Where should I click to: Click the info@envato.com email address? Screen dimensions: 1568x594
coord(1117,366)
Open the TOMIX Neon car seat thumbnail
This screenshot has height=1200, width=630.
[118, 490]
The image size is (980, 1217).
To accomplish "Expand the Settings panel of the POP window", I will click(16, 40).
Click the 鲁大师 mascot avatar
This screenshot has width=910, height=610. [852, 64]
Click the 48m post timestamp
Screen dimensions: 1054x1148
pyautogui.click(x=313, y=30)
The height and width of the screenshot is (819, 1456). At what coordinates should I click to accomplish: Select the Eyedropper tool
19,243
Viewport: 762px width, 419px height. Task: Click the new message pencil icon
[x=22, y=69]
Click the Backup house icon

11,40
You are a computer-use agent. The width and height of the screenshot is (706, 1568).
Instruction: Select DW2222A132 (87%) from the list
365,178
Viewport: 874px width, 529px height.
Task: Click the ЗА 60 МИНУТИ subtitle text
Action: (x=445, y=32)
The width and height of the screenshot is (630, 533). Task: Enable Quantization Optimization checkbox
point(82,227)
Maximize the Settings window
^^^^^^^^^^^^^^^^
- **TASK DIRECTIONS**:
Please swap "Settings" for "Preferences" throughout the lines above and write all of them out again, leaving everything else unchanged.

- **THE RESULT**:
Where should I click to: Click the info@envato.com email address? Screen dimensions: 1568x594
coord(1117,366)
Open the TOMIX Neon car seat thumbnail
This screenshot has height=1200, width=630.
[118, 490]
The image size is (980, 1217).
To accomplish "Expand the Preferences panel of the POP window", I will click(16, 40).
Click the 鲁大师 mascot avatar
This screenshot has width=910, height=610. [852, 64]
Click the 48m post timestamp
Screen dimensions: 1054x1148
pyautogui.click(x=313, y=30)
The height and width of the screenshot is (819, 1456). At what coordinates should I click to accomplish: Select the Eyedropper tool
19,243
Viewport: 762px width, 419px height. Task: Click the new message pencil icon
[x=22, y=69]
Click the Backup house icon

11,40
You are a computer-use agent. The width and height of the screenshot is (706, 1568).
Instruction: Select DW2222A132 (87%) from the list
365,178
Viewport: 874px width, 529px height.
Task: Click the ЗА 60 МИНУТИ subtitle text
Action: (x=445, y=32)
The width and height of the screenshot is (630, 533). Task: Enable Quantization Optimization checkbox
point(82,227)
Maximize the Preferences window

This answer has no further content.